Amerika Birleşik Devletleri’nde daha önce Apple‘a karşı toplu dava açılmış ve şirket, gizlilik ihlallerinden dolayı 95 milyon dolar ödeme yapmayı kabul etmişti. Dava, Siri‘nin kullanıcıların sesli komutlarını izinsiz kaydettiği ve bu bilgileri reklamcılara satarak ya da kullanarak temel hakları ihlal ettiği iddialarına dayanıyordu. Amerika’daki bu durum, Türkiye’de de benzer bir tartışmayı tetikledi.
Senih Özay’ın hukuki süreci başlatması, Türk kullanıcıların haklarına dikkat çekmek adına önemli bir adım olarak görülüyor. Senih Özay, “Konferanslarımız, kişisel görüşlerimiz ve bireysel bilgilerimiz bu platformlar üzerinden toplandığında, bu verilerin iznimiz olmadan başka şekillerde kullanılması büyük bir insan hakları ihlalidir” dedi.
Davanın Türkiye Boyutu: Gizlilik ve Haklar
İlk adım olarak, Konak Tüketici Sorunları Hakem Heyeti‘ne başvuran Senih Özay, bu konuda daha geniş bir kamuoyu farkındalığı yaratmayı hedefliyor.
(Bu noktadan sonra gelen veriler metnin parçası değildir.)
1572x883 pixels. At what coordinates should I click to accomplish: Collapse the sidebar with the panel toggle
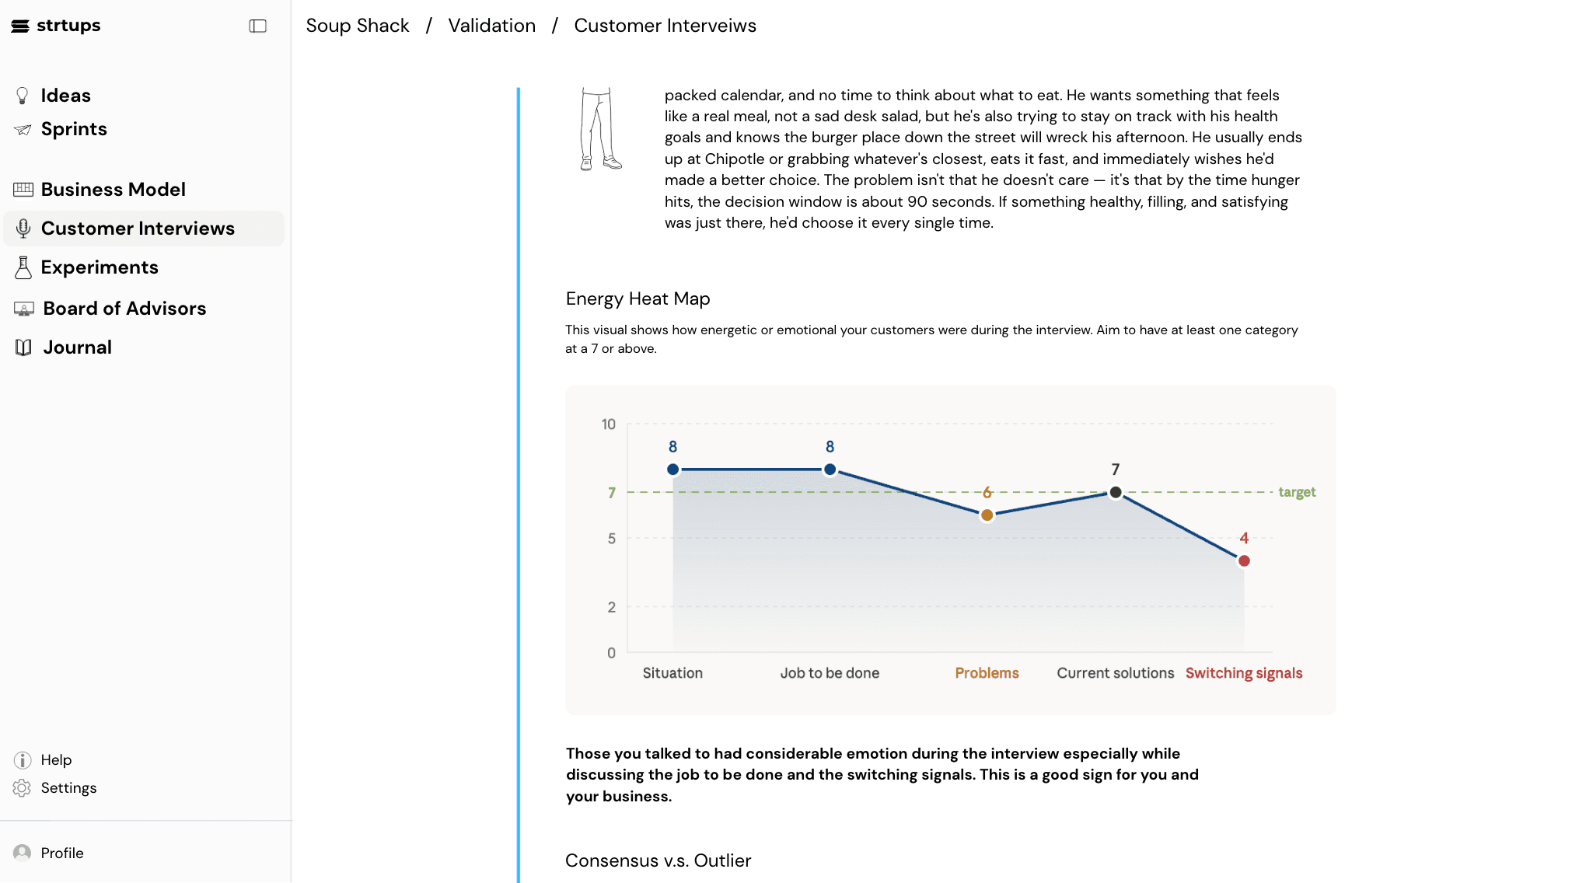pyautogui.click(x=257, y=26)
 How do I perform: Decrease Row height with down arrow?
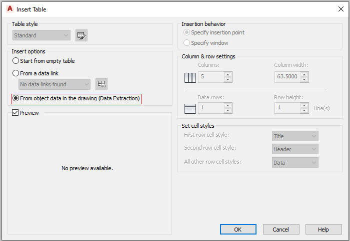click(x=304, y=110)
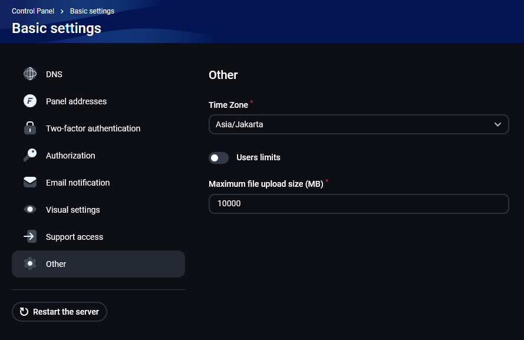Click the DNS globe icon
Screen dimensions: 524x340
30,74
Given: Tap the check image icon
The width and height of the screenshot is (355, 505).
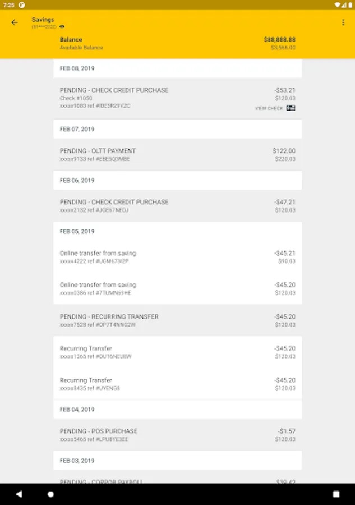Looking at the screenshot, I should pyautogui.click(x=291, y=108).
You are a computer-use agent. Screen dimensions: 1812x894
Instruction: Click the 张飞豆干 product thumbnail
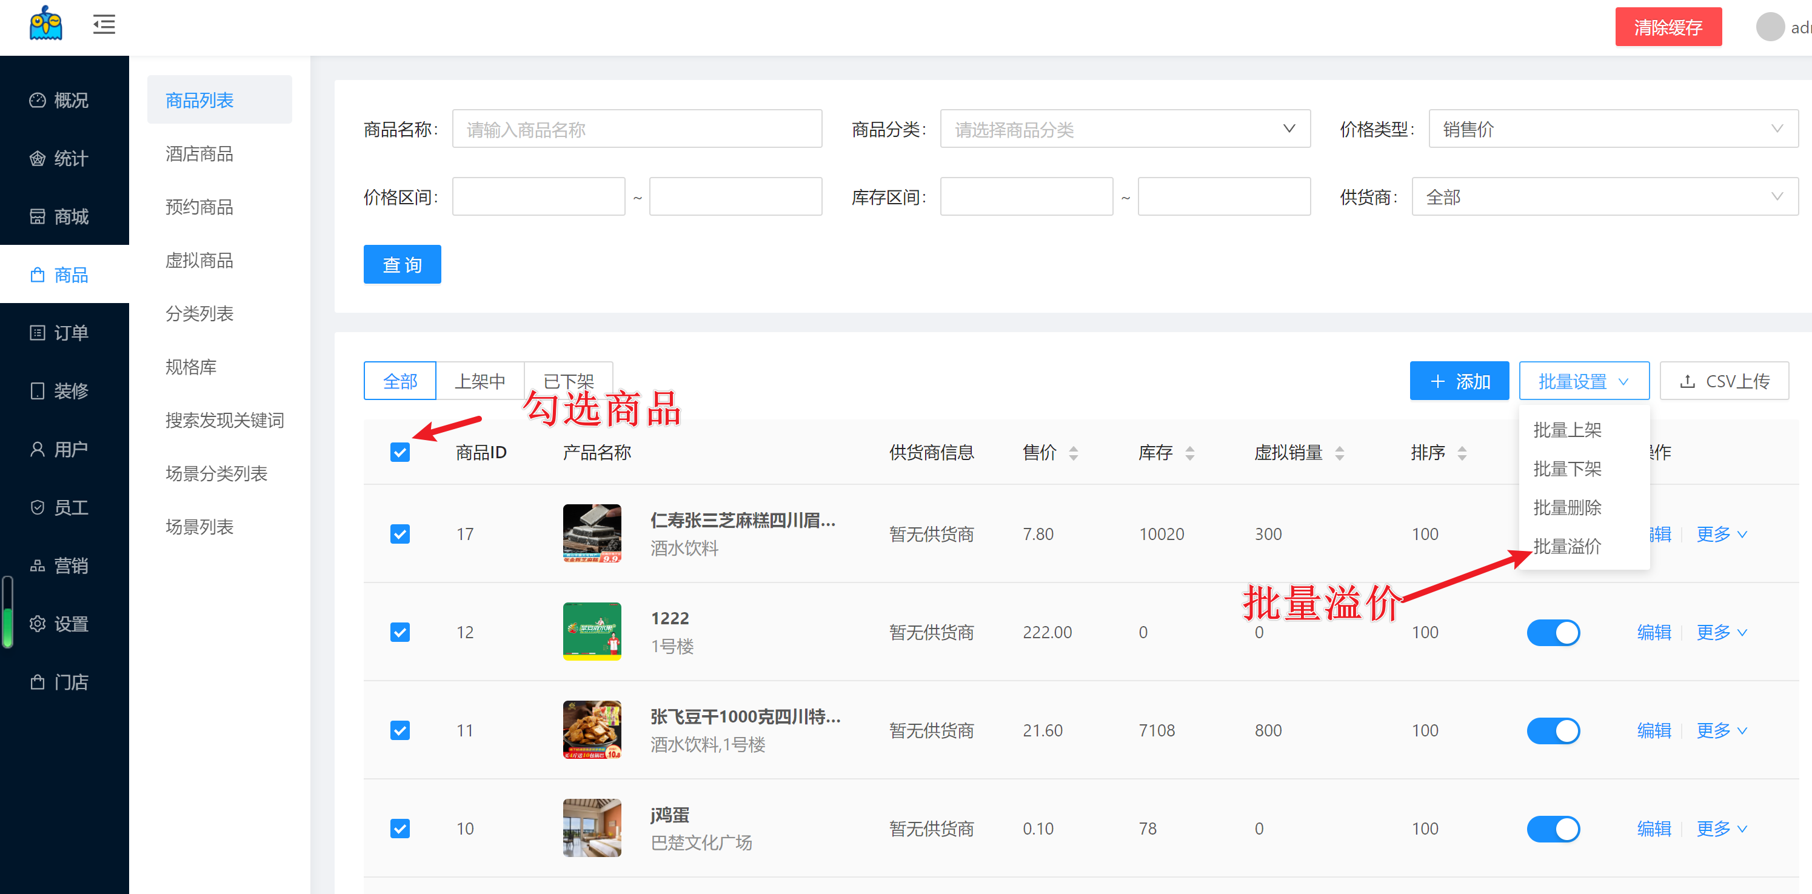pos(592,730)
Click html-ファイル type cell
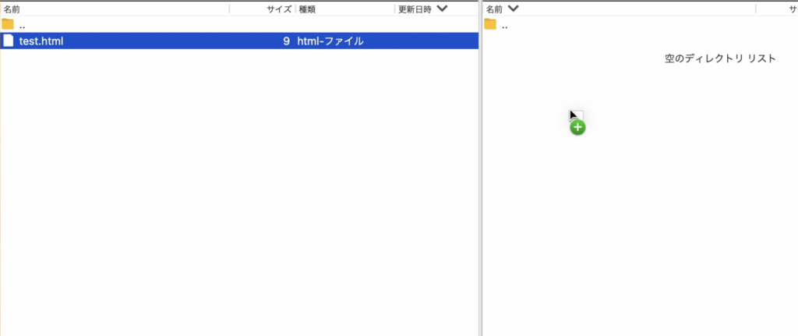The width and height of the screenshot is (798, 336). click(x=330, y=41)
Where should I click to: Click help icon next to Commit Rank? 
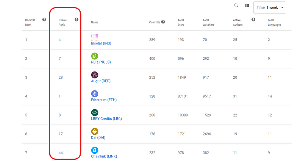(x=44, y=20)
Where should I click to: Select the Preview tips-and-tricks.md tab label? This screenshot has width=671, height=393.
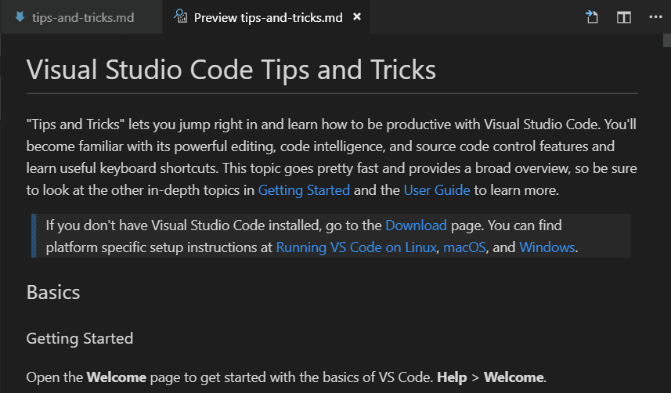[268, 17]
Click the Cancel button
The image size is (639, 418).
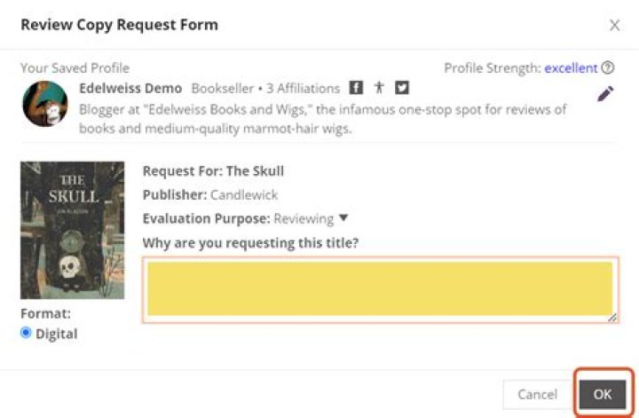point(537,395)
Konunun hem tüketici hakları hem de kişisel gizlilik açısından Türkiye için bir ilki temsil ettiği vurgulanıyor.
Senih Özay’ın avukatı Murat Fatih Ülkü, hukuki sürecin detaylarını aktarırken, “Amacımız sadece bireysel bir dava süreci değil; bu, Türkiye’deki tüm teknoloji kullanıcılarının hakları için bir sembol niteliği taşıyor. Apple gibi büyük şirketlerin, uluslararası arenada kabul ettiği gizlilik standartlarını Türkiye’de de uygulamasını talep ediyoruz,” şeklinde konuştu.
Siri ve Veri Gizliliği

Siri, kullanıcıların sesli komutlarına dayalı olarak çalışan bir yapay zeka teknolojisidir. Ancak, bu teknolojinin zaman zaman kullanıcıların farkında olmadan kayıt yaptığı ve bu kayıtları başka şirketlerle paylaştığı iddiaları süreklilik kazanmıştır. Bu durum, kişisel gizlilik ve veri güvenliği konusunda önemli soru işaretleri yaratmaktadır.
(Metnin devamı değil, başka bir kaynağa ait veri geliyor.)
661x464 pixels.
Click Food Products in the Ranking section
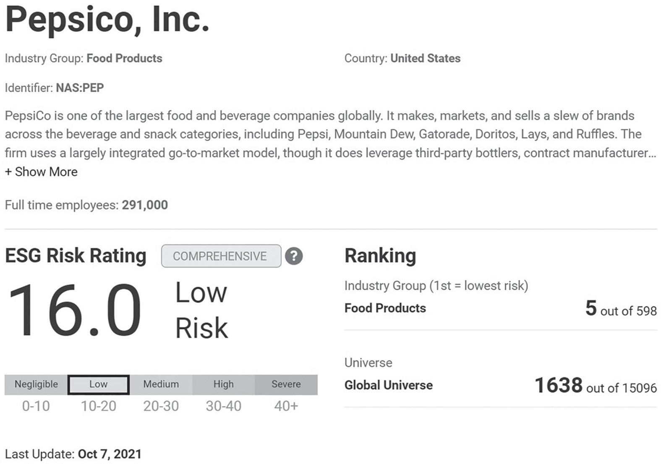[x=385, y=308]
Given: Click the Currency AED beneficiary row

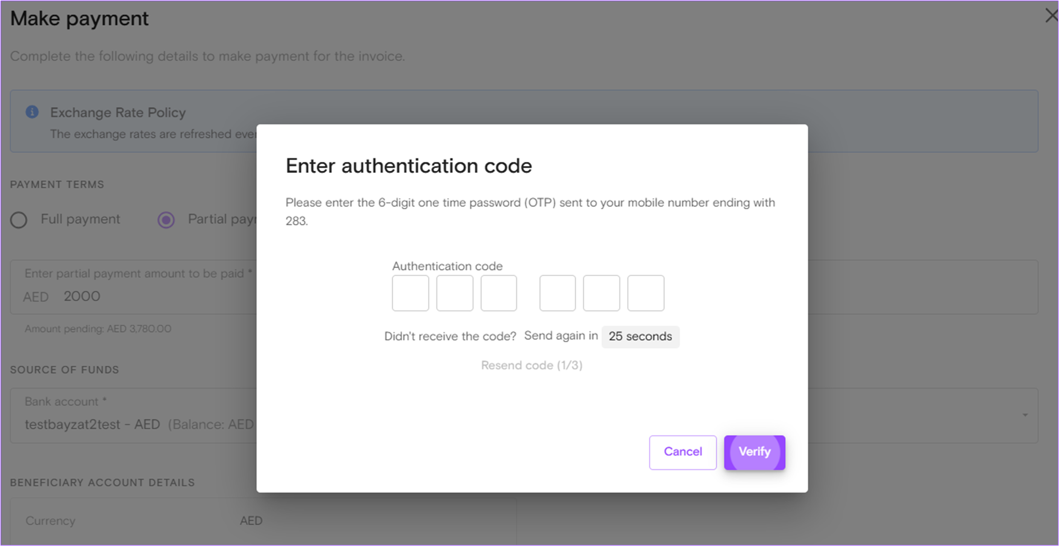Looking at the screenshot, I should 263,521.
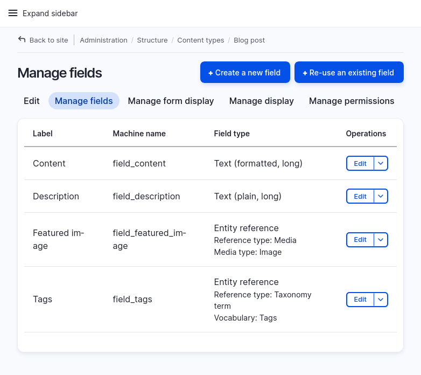Navigate to Structure breadcrumb link

click(x=152, y=40)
Amerika’daki davaların etkileri, teknoloji devlerinin veri toplama yöntemlerini yeniden gözden geçirmesine yol açsa da, Türkiye gibi farklı pazarlarda benzer bir bilinç ve hukuk mekanizması henüz tam anlamıyla gelişmemiş durumdadır.
Sonuç ve Beklentiler
Gupse Özay’ın babası Senih Özay’ın başlattığı bu hukuki sürecin, Türkiye’de dijital haklar ve kişisel gizlilik tartışmalarını yeniden gündeme getirmesi bekleniyor. Bu dava, teknolojinin sunduğu kolaylıkların ardında gizlenen tehlikelere karşı bir uyarı niteliğindedir.
Önümüzdeki dönemde, bu konunun nasıl bir yönde ilerleyeceği hem tüketiciler hem de teknoloji şirketleri açısından önemli dersler içerebilir.